Both pens graded very well, with at least twice the industry average share of USDA Prime, and Certified Angus Beef ® (CAB®) brand acceptance rates were 10 to 17 percentage points above the 2009 average. But the cattle clearly came from different herds. Looking at the advantages to the A1 lot, discounts really come into play, in addition to the final weight difference. One might have expected the lighter heifers to catch up on body weight after their 28 extra days on feed, but they fell short on gain performance even as they pushed the limit on finish.

Despite excellent quality grade and CAB acceptance in lot B1, the cattle had some problems. There were no dark cutters, USDA Standard grades or greater than 30-month outliers, all classified as “no-rolls.” However, grid discounts also apply to carcasses that weigh more than 1,000 lb. or less than 550 lb.; these can take away more than the premiums paid. In this case, lot B1 had three lightweights that each had to take discounts of approximately $80 per head.

Likewise, B1 had 12% Yield Grade (YG) 4 carcasses, while lot A1 had none. Discounts for overly fat carcasses can amount to $15 per hundredweight (cwt.) of carcass for a YG4 to $25 per cwt. for YG5. That would be $105 to $175 per head subtracted from the value of a 700-lb. carcass, depending on the grid.

Both pens lost money in the 2009 market, but the A1 lot had a $76.63-per-head advantage, or $5,747 better on 75 head. That can be partly explained by heavier carcass weights, sure, but it’s underscored by the poor efficiency and gain in lot B1. Grid discounts tallied more than $1,000 on the B1 heifers, overpowering the $1,000 earned from hitting the CAB and Prime target.

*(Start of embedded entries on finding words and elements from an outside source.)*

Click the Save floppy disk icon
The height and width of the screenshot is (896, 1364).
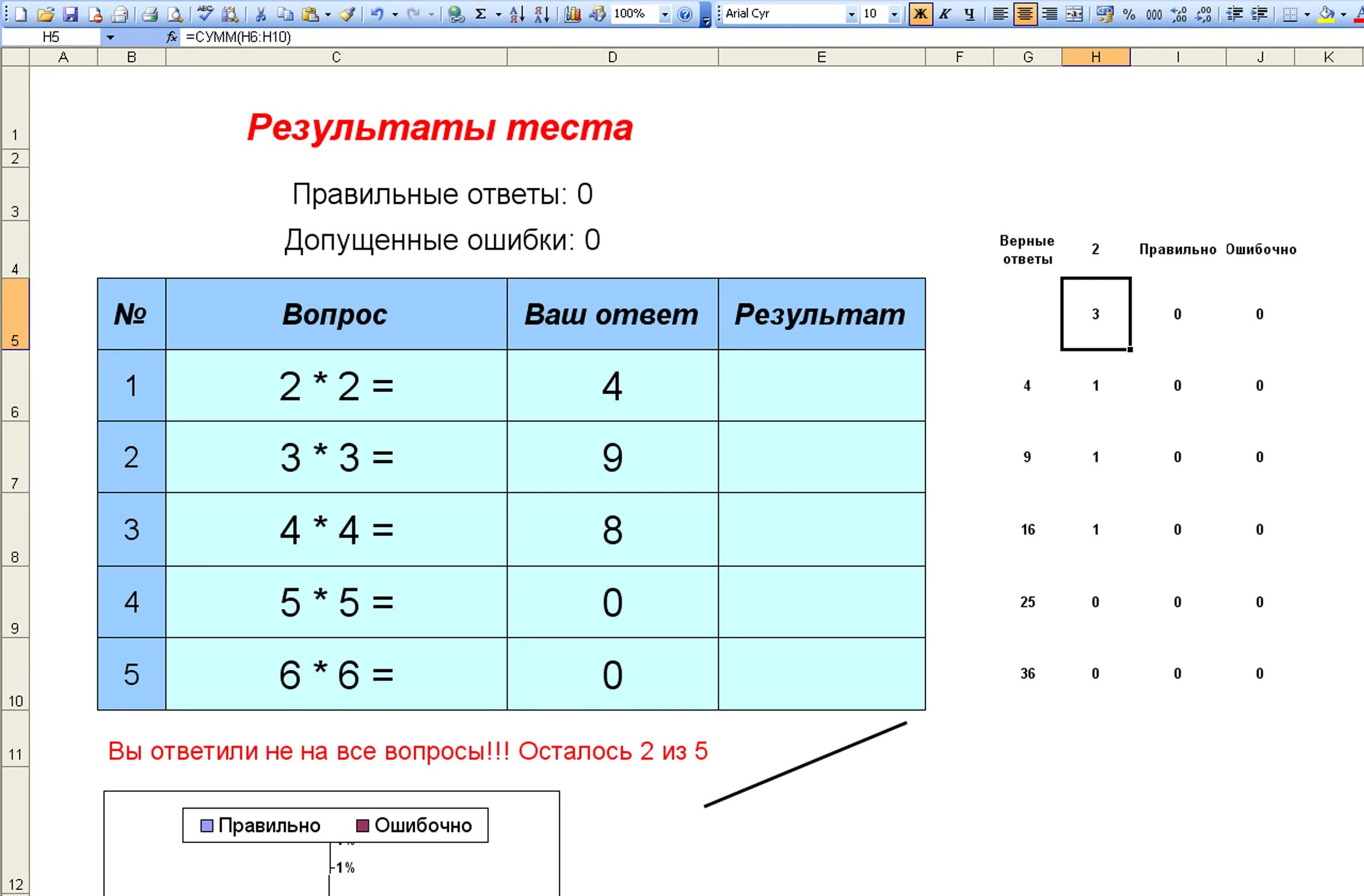(70, 14)
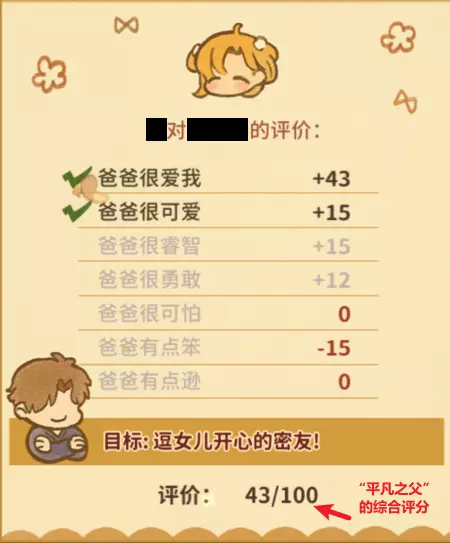
Task: Select the greyed-out 爸爸很睿智 row
Action: [x=228, y=245]
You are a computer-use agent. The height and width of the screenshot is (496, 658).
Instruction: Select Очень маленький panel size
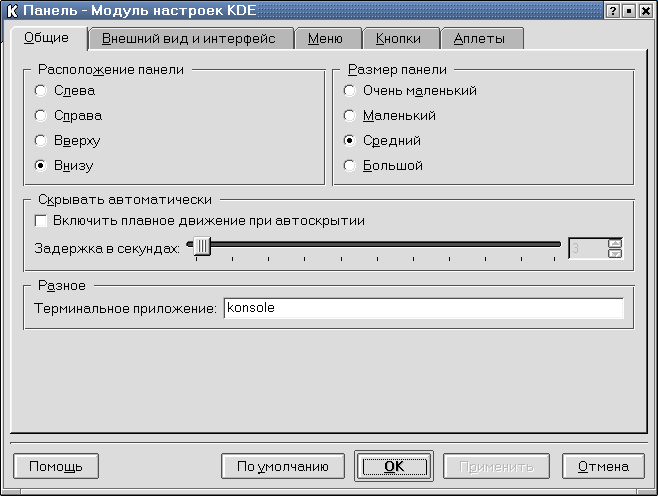(x=349, y=91)
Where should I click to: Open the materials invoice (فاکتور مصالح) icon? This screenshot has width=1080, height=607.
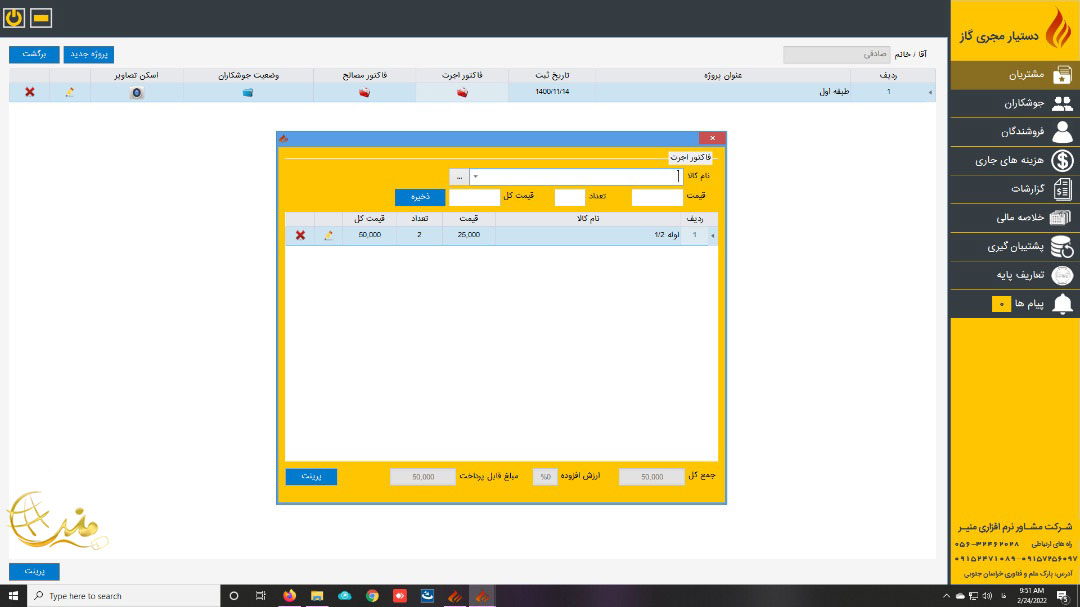(365, 92)
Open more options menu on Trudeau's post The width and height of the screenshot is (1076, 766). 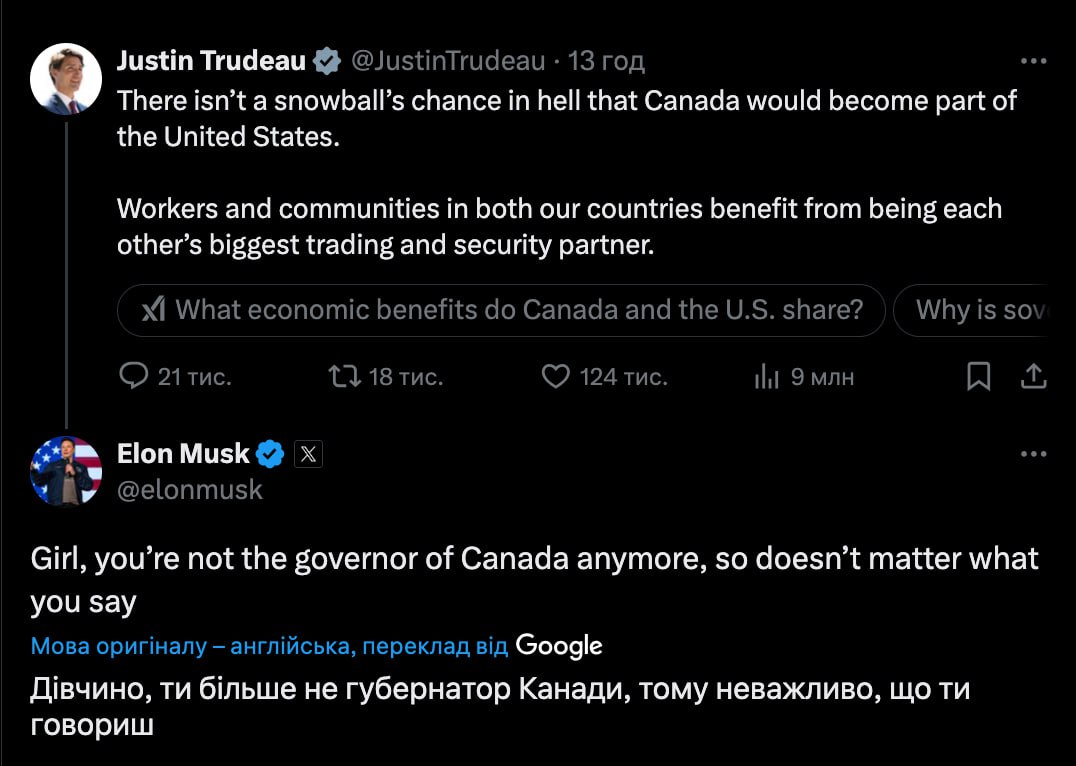click(x=1033, y=61)
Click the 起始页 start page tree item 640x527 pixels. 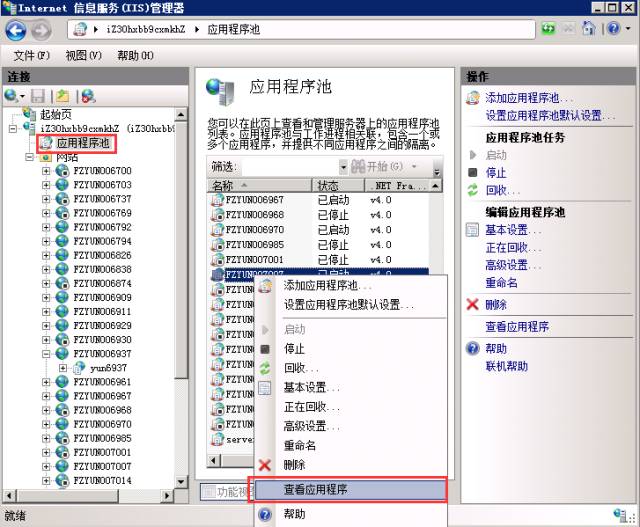click(57, 115)
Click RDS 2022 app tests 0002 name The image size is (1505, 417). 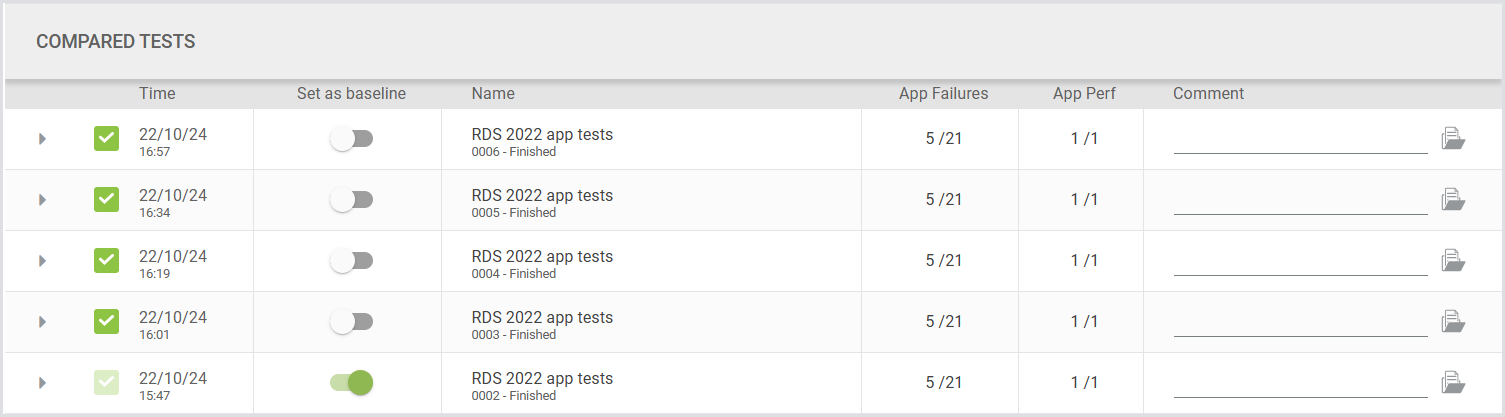[542, 379]
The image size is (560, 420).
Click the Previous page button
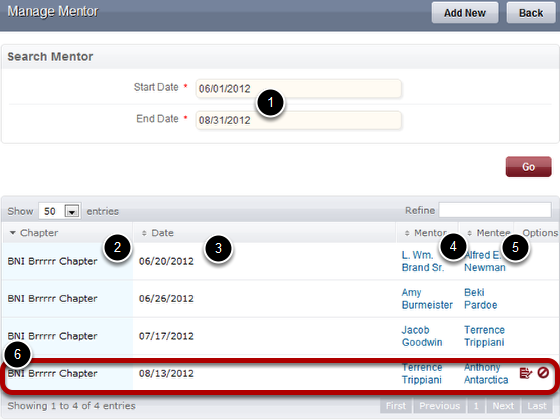(x=440, y=406)
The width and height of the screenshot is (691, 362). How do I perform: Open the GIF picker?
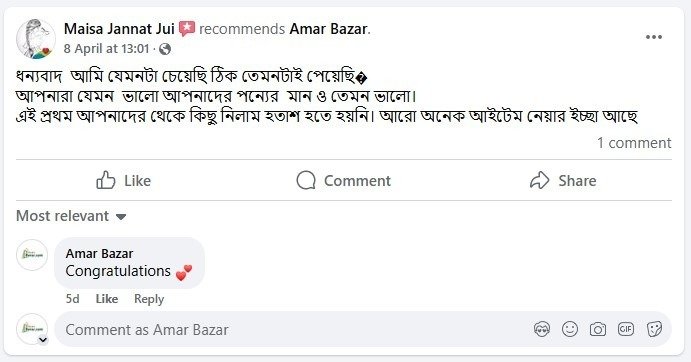[x=626, y=329]
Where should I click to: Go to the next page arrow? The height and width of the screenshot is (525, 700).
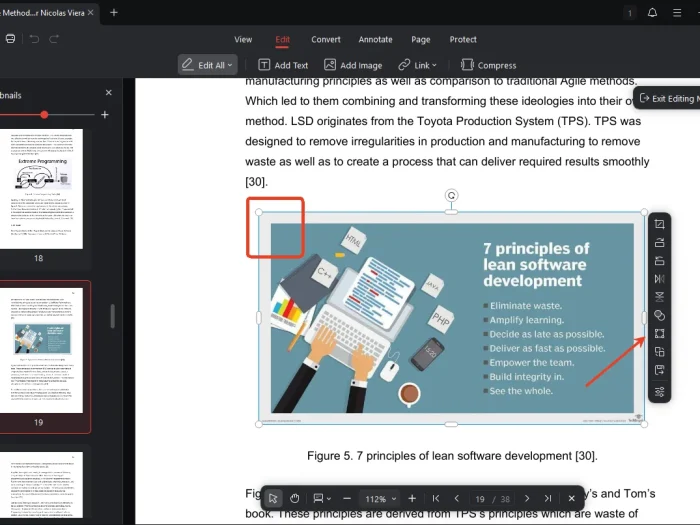[x=527, y=498]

This discussion only proves there are significant differences in the profitability of high quality-grade cattle. But, it can be awfully hard to tell that from phenotype. The feedlot rated both sets of heifers as “average quality.” Both were above average in carcass quality, but lot A1 blew B1 out of the water in the feedlot. Was that difference due to the lighter heifers being smaller framed and lighter muscled rather than simply younger? If so, it was likely due to genetics, but only research into sources can begin to reveal the truth. That’s a take-home point. In the information age, greater profit goes to those who can feed cattle of known potential, in the yard and on the rail.

Using this type of information, a cow-calf producer and feeder are on equal footing in price discovery, and they can more confidently enter a feeding partnership on a calf crop. This information need can bring together two sides that have sometimes tried to take advantage of each other. The genetics to do it all exist in the Angus breed today, and if producers take advantage of that fact, rather than the next segment of the industry, they can reap the rewards together, along with millions of satisfied consumers.